Swarms of honey bees are not aggressive. A hive can have between forty to sixty thousand bees. When a hive becomes crowded, the old queen and other newly emerged and mated queen bees will leave the hive with half of the colony, as a swarm of bees, to search for a suitable location to start a new hive. While intimidating, swarms or clusters of bees are usually not aggressive, as there is no brood (larvae) or honey for them to protect.
A swarm is a mass of flying honey bees that is particularly hard to deal with. A swarm is quite mobile and will hopefully move on to another area. Swarming bees will form a "cluster" around the queen, on the ground or in a bush, to rest, keep warm and protect the queen. Beekeepers can easily collect a swarm when it has settled into a cluster. Hopefully for you, the bees do not find a suitable site for a hive, on your property, and will leave the area after one to three days.
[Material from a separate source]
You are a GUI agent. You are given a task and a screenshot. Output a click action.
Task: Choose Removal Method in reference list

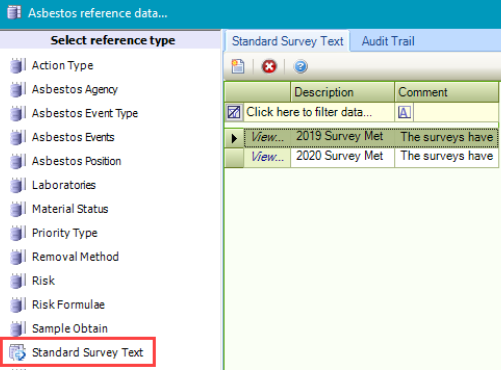(75, 257)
When a site is found that is suitable for a hive, the scout bees inform the swarm and guide them to the location. Unfortunately, the chosen site may be inside walls, attics, chimneys, utility boxes or trees on your property. Do not allow a colony to live in your house, as a colony will grow quickly, and become harder to remove with time. Do not try to control bees yourself. Consider contacting a commercial beekeeper or pest control company. They will have the knowledge and equipment to deal with the problem.